Asking rents have moderated from their $19 per square foot peak to $16.86 per square foot, while the GTA Industrial market shows particular stress with availability hitting 8.1% and logistics properties experiencing the highest vacancy rates among all industrial property types.
Despite these headwinds, the market is showing signs of stabilization rather than outright distress. The absence of widespread financial distress, combined with sustained interest in strategically located parcels, suggests we're witnessing a healthy recalibration that may present compelling entry opportunities for long-term investors.
Residential Land Market
The residential development landscape continues to face significant headwinds, with new condo sales down 93% compared to the 10-year average in May 2025. The market is grappling with 78 months of unsold new condo inventory, while residential land sales in the GTA have declined 51% year-over-year. Despite government pro-supply policy initiatives, the development engine remains stalled due to insufficient sales revenue rather than regulatory barriers.
Transaction volumes and values across both the GTA and GGH have declined steadily since early 2022, with only occasional brief rebounds. New home benchmark prices, particularly for low-rise properties, remain elevated despite softening from 2022 peaks.

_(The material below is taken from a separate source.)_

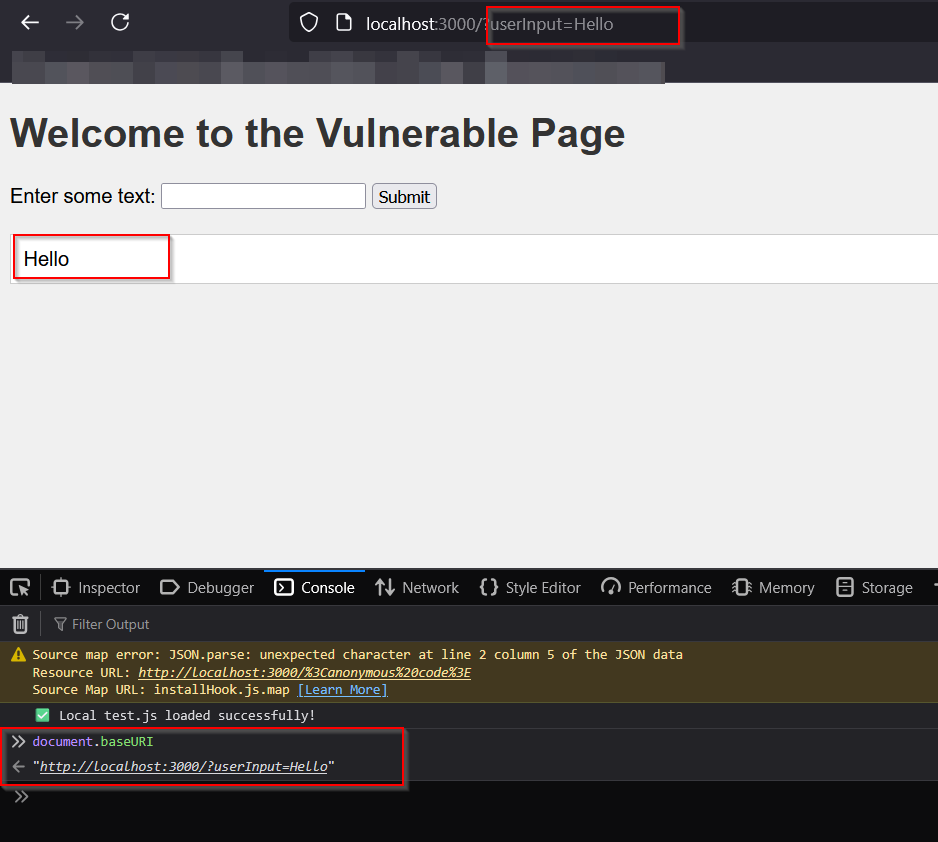The height and width of the screenshot is (842, 938).
Task: Click the anonymous code Resource URL link
Action: [304, 672]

A significant wave of construction completions scheduled for 2025, driven by projects currently under development, threatens to add further pressure to an already oversupplied apartment sector.

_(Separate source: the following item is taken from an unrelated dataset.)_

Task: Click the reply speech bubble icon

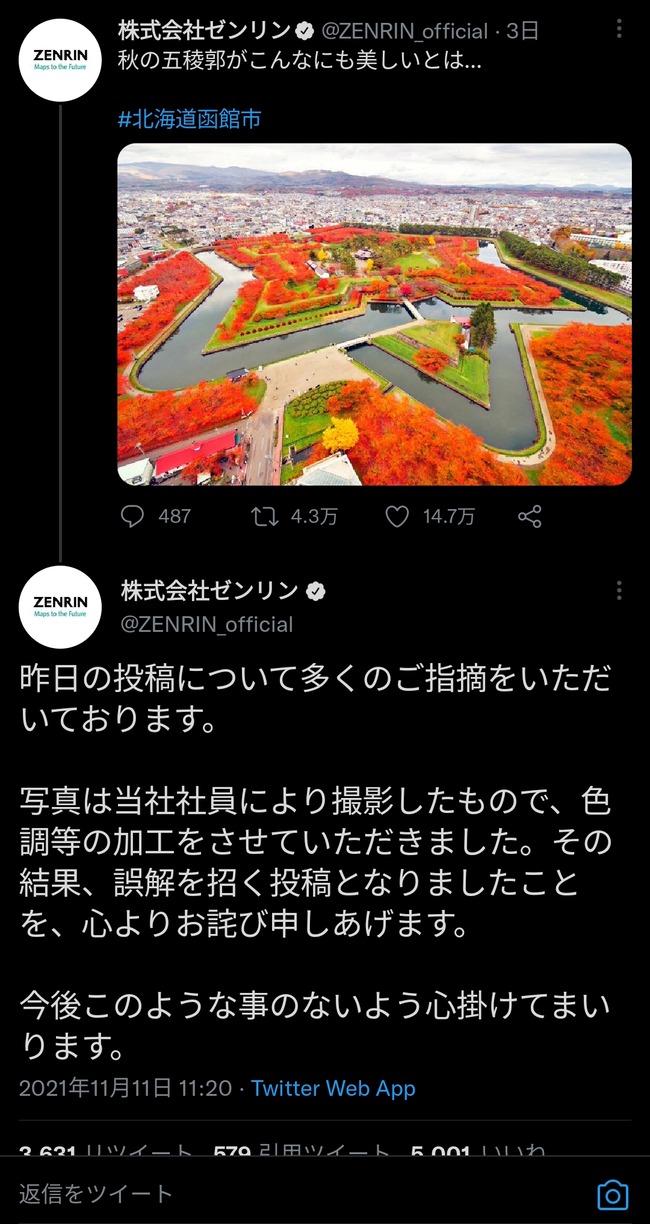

Monthly new home sales continue to hover near historic lows, with buyer activity remaining subdued across all property types. However, detached home sales volumes are showing tentative signs of revival heading into late 2025, providing a glimmer of optimism for the single-family segment. For investors focused on long-term fundamentals, current conditions may present strategic acquisition opportunities, particularly in well-located detached inventory showing early recovery signals
Economic Context & Challenges
Trade tensions with the United States represent the primary market headwind, as the implementation of 25% tariffs on Canadian imports (excluding oil and energy) has created a "pens-down" investment approach across the sector.
The automotive manufacturing sector has been particularly affected, exemplified by Stellantis laying off approximately 4,500 workers at its Windsor facility. Adding to future cost pressures, property owners are bracing for a potential 235% surge in industrial property values since the last MPAC assessment in 2016.

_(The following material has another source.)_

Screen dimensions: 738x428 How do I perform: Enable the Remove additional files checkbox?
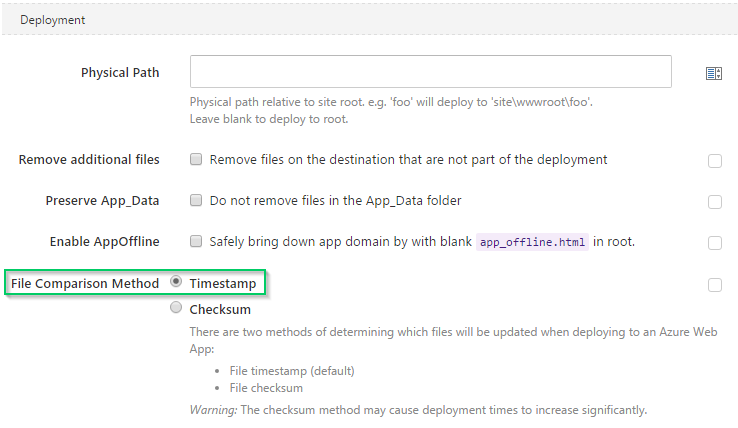tap(196, 159)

However, the provincial government has responded with comprehensive support measures. The $40 million Trade-Impacted Communities Program, coupled with the $5 billion Protecting Ontario Account emergency fund, provides crucial business continuity support. Enhanced manufacturing investment tax credits, increased from 10% to 15% for Canadian-controlled corporations, alongside WSIB premium reductions and $4 billion in rebates, demonstrate significant policy commitment to maintaining Ontario's competitive position.
Market Outlook
The short-term outlook suggests vacancy rates will peak by late 2025 or early 2026 before beginning to stabilize as new supply deliveries moderate. This cooling construction pipeline should prevent oversupply conditions while allowing markets to absorb existing inventory more effectively. Rental rate growth is expected to remain subdued through 2025, with landlords likely focusing on tenant inducements rather than aggressive rate reductions.
Medium-term prospects remain constructive, supported by continued e-commerce expansion, supply chain reshoring trends, and ongoing infrastructure investment. The sector's defensive characteristics and income-producing potential make it particularly attractive in uncertain economic environments, though prolonged trade tensions and elevated recession risks remain key variables to monitor.